In the Eagle Ford Shale, Goodrich conducted drilling operations on five gross (3.3 net) wells in the quarter and expects to drill 24 gross (16 net) wells in 2013. Three gross (two net) wells were completed, and the company expects to complete 25 gross (16.8 net) wells for the year. Goodrich said it has reduced its drill time on recent wells by 57% from the initial wells drilled in the field, to 10 days for an average 6,000-foot lateral, which along with a reduction in frack costs, has “substantially decreased” the well costs and increased the well count for the year.

“In the Eagle Ford Shale, our drilling team continues to turn in record performance with spud to total depth averaging approximately 10 days per well, a reduction of approximately 57% compared to our initial wells drilled in the play,” CEO Goodrich said. “The improved drill time performance is allowing us to not only increase the number of wells drilled per rig, but also to reduce overall completed well costs, and build on our inventory of wells drilled and ready for completion.”

Goodrich expects to complete 13 gross (5.7 net) previously drilled Haynesville Shale wells this year, made up of 12 gross (4.7 net) nonoperated wells in North Louisiana and one gross (one net) operated well in the Angelina River trend. In the first quarter, four gross (1.5 net) wells were completed.

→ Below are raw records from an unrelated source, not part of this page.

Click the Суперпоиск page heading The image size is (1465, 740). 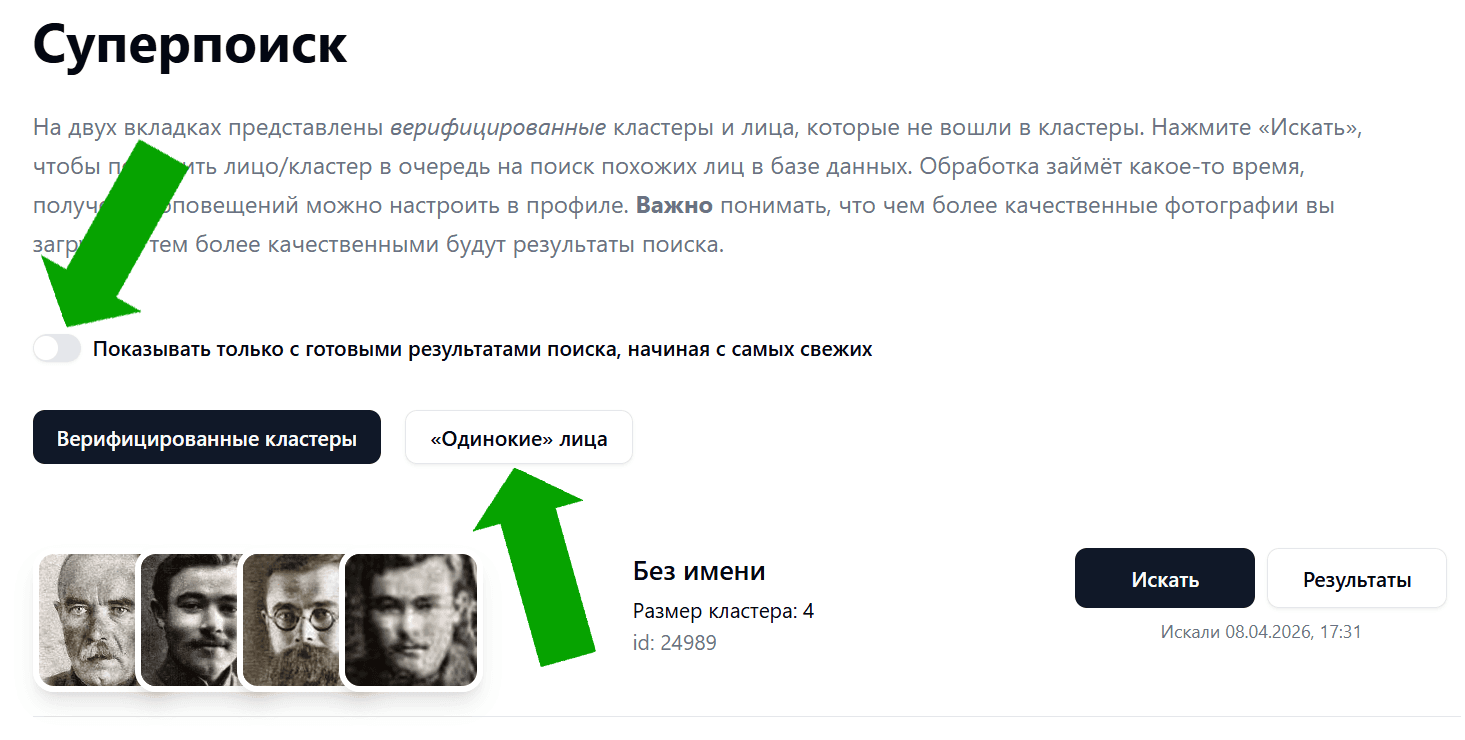click(188, 44)
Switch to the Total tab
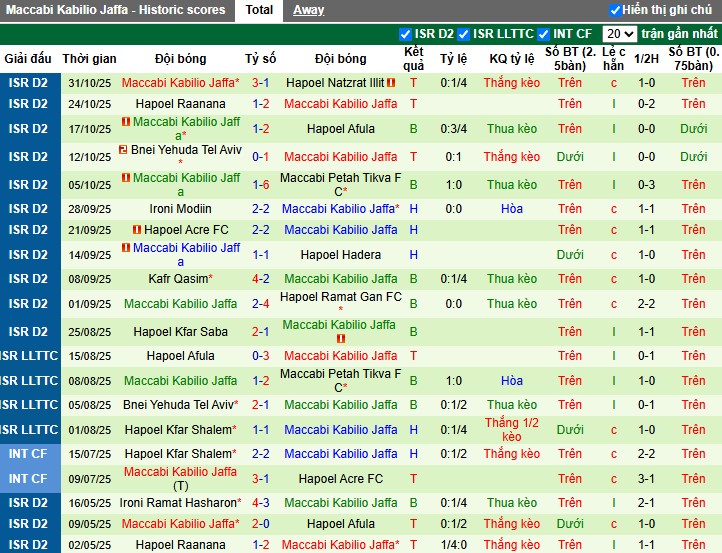The width and height of the screenshot is (722, 553). point(259,10)
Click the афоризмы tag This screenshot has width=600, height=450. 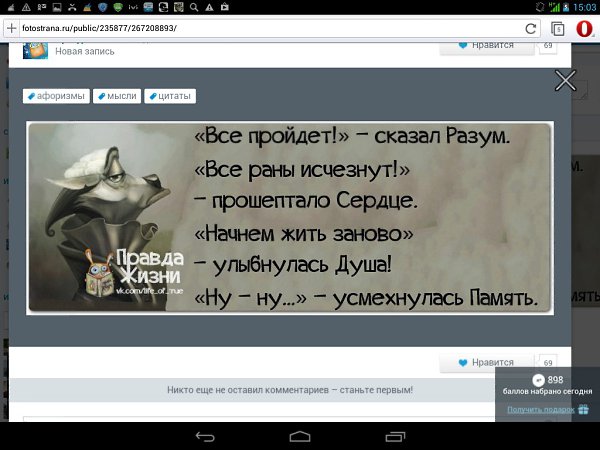point(56,96)
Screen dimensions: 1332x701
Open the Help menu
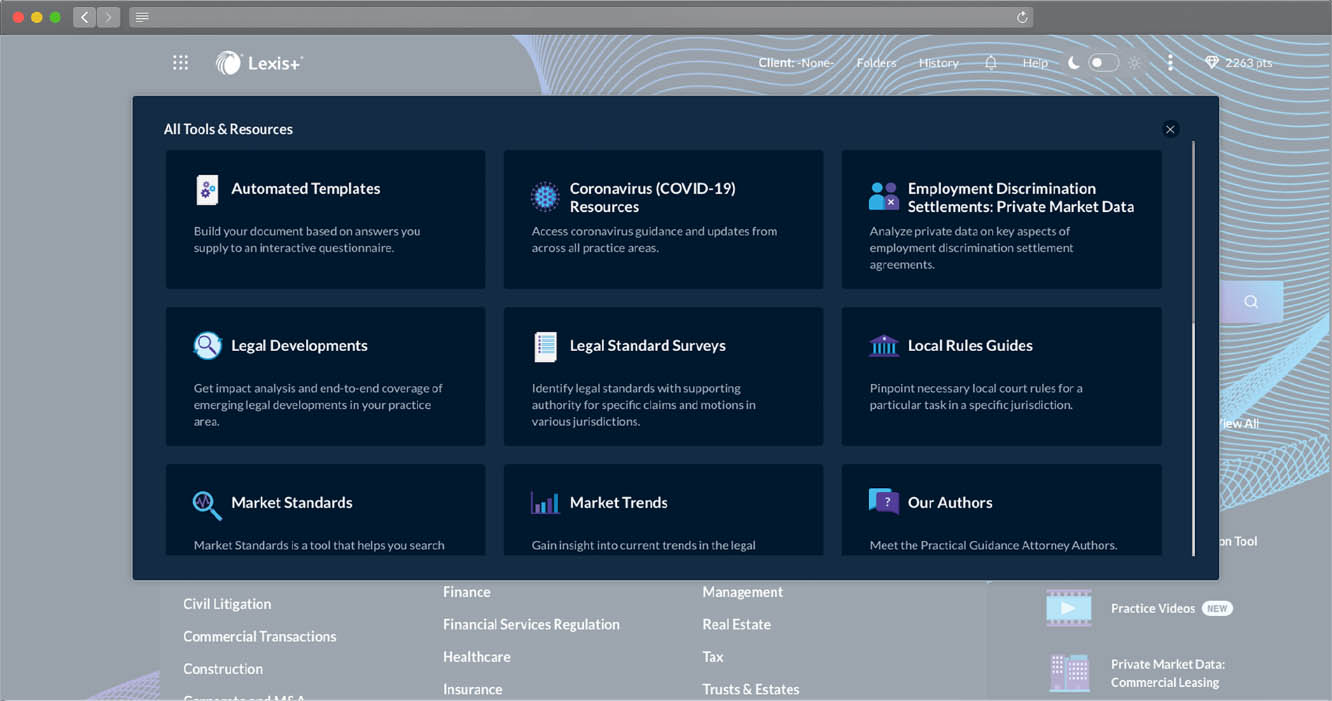tap(1035, 63)
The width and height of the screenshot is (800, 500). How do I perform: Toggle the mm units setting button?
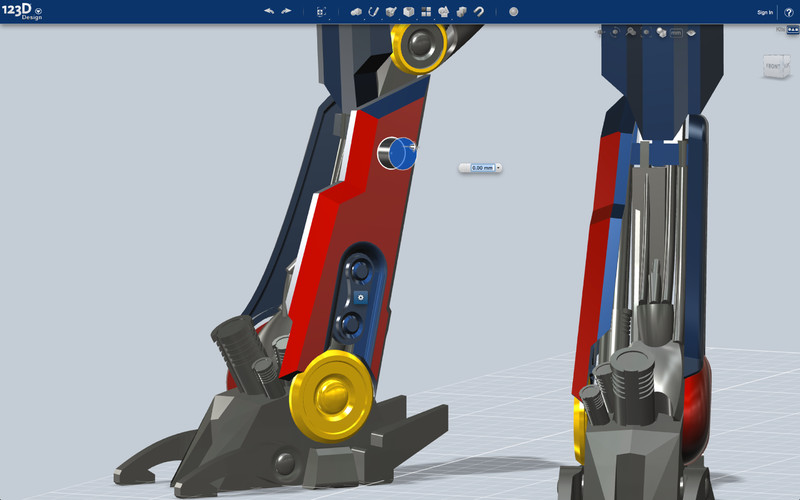click(676, 33)
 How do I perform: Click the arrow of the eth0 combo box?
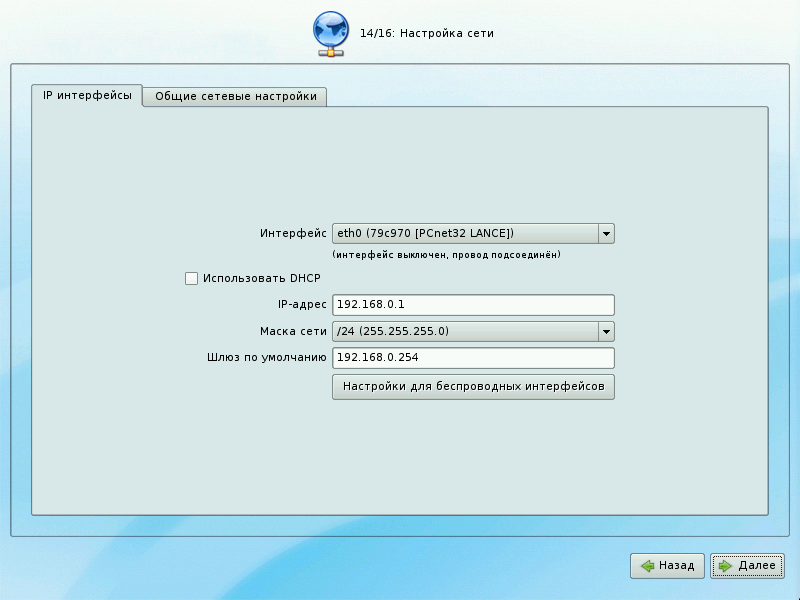coord(605,234)
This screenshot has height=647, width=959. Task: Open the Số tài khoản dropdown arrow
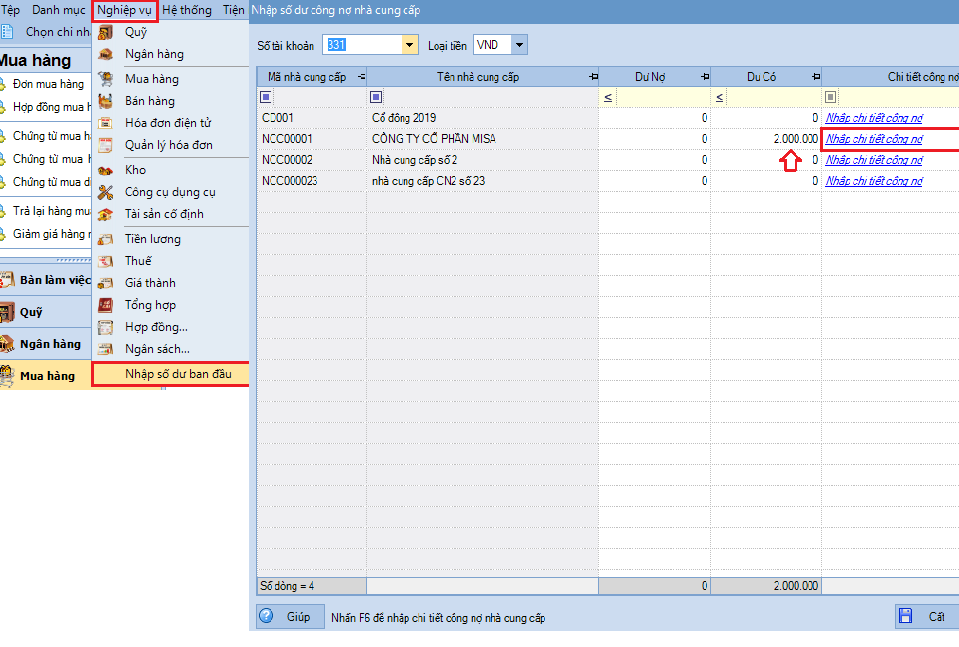(409, 46)
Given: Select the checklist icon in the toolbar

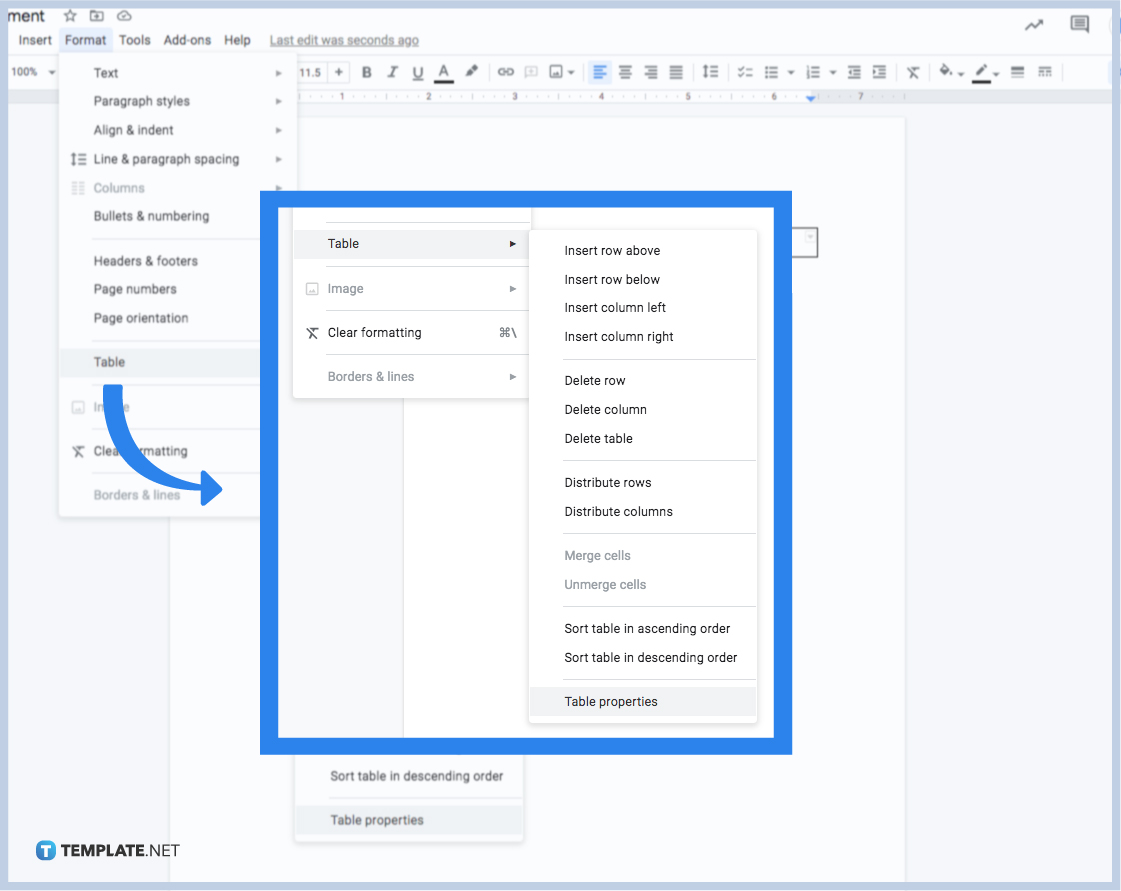Looking at the screenshot, I should [x=744, y=72].
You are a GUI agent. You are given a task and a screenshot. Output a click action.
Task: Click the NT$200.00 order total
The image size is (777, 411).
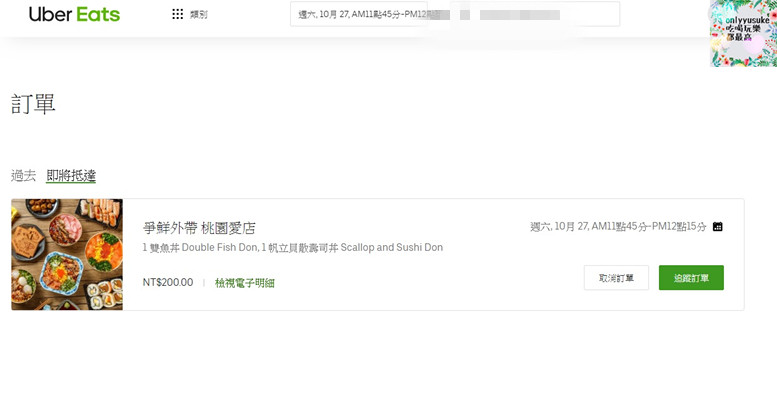tap(168, 282)
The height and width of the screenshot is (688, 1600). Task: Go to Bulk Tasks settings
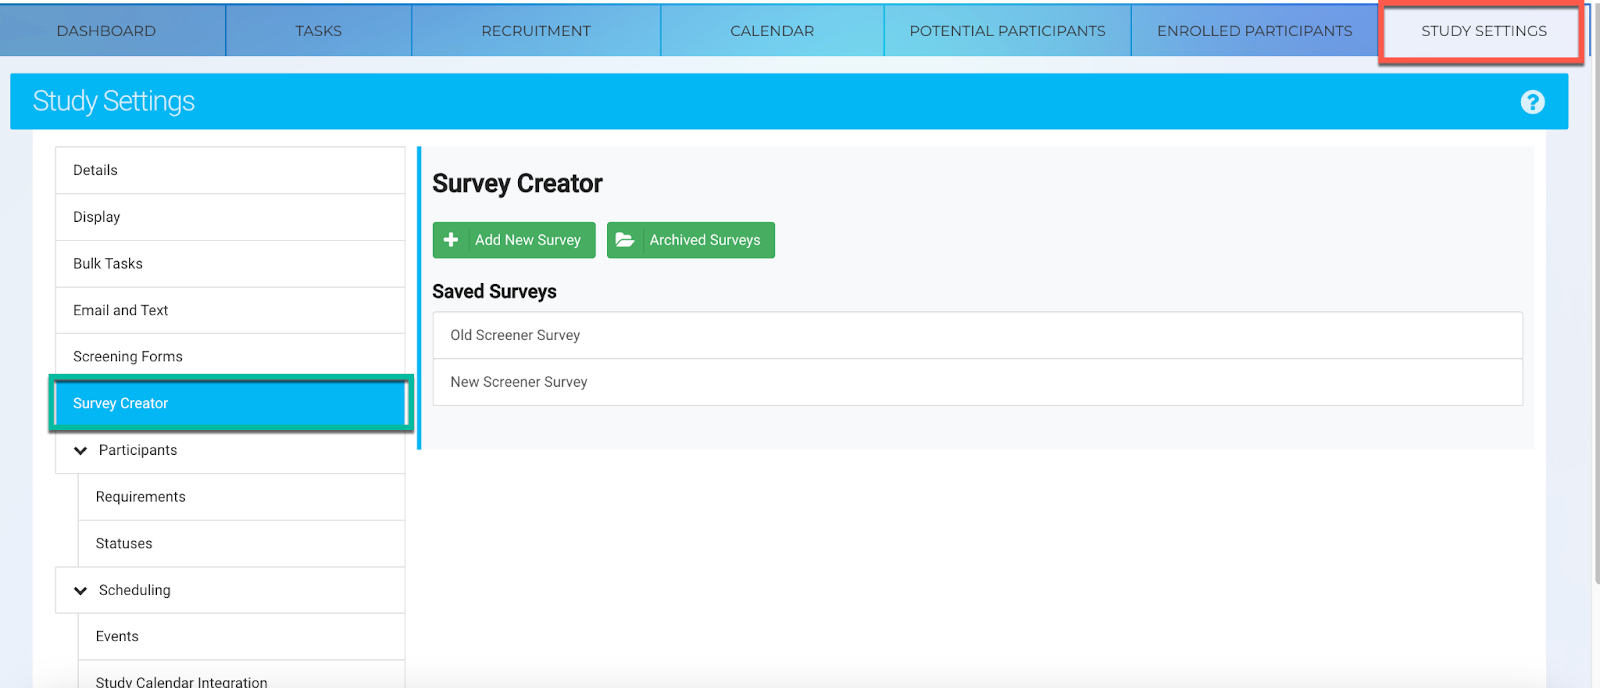pos(108,264)
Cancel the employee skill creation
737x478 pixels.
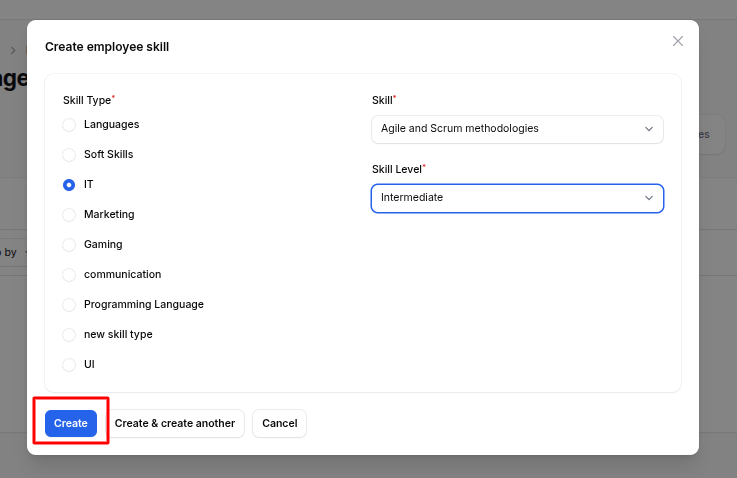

“We expect our recently initiated plan of completing previously drilled Haynesville Shale wells will result in a turnaround in natural gas production and see us grow net gas production in the second half of this year,” the CEO said. “And with natural gas prices now over $4.00/Mcf, it should have a meaningful impact on operational performance.”

Company-wide production for the quarter was 6 Bcfe, or an average of 66,600 Mcfe/d, versus 8.8 Bcfe, or an average of 96,300 Mcfe/d, in the prior-year period. Oil production for the quarter totaled 308,000 bbl, or an average of 3,423 b/d, versus 217,000 bbl, or 2,400 b/d, in 1Q2012. Natural gas production was 4.1 Bcf, or 46,000 Mcf/d.

Oil and gas production was cut by about 300 b/d of oil and 4,000 Mcf/d of gas due to completion delays and the need to shut in wells while fracking pad-drilled and/or offset wells in both the Eagle Ford and Haynesville areas. Despite the shut-ins for the quarter, Goodrich reaffirmed full-year guidance of annual oil production volume growth of 40-60% and natural gas production volume growth of 10% from fourth quarter of 2012 to fourth quarter of 2013, as completions are expected to accelerate at a faster pace than in the first quarter.

During the first quarter, Goodrich allocated 54% of its capex of $48.3 million to the Eagle Ford Shale, 19% to the TMS, and 27% to the completion of previously drilled Haynesville wells that are to be brought online during the second quarter.

Goodrich reported a net loss of $30 million (minus 82 cents/share), versus a net loss of $19.2 million (minus 53 cents/share) in the prior-year period. The adjusted net loss, taking into effect an unrealized loss on derivatives not designated as hedges of $2.1 million and nonrecurring exploration expense of $0.2 million, was $27.7 million.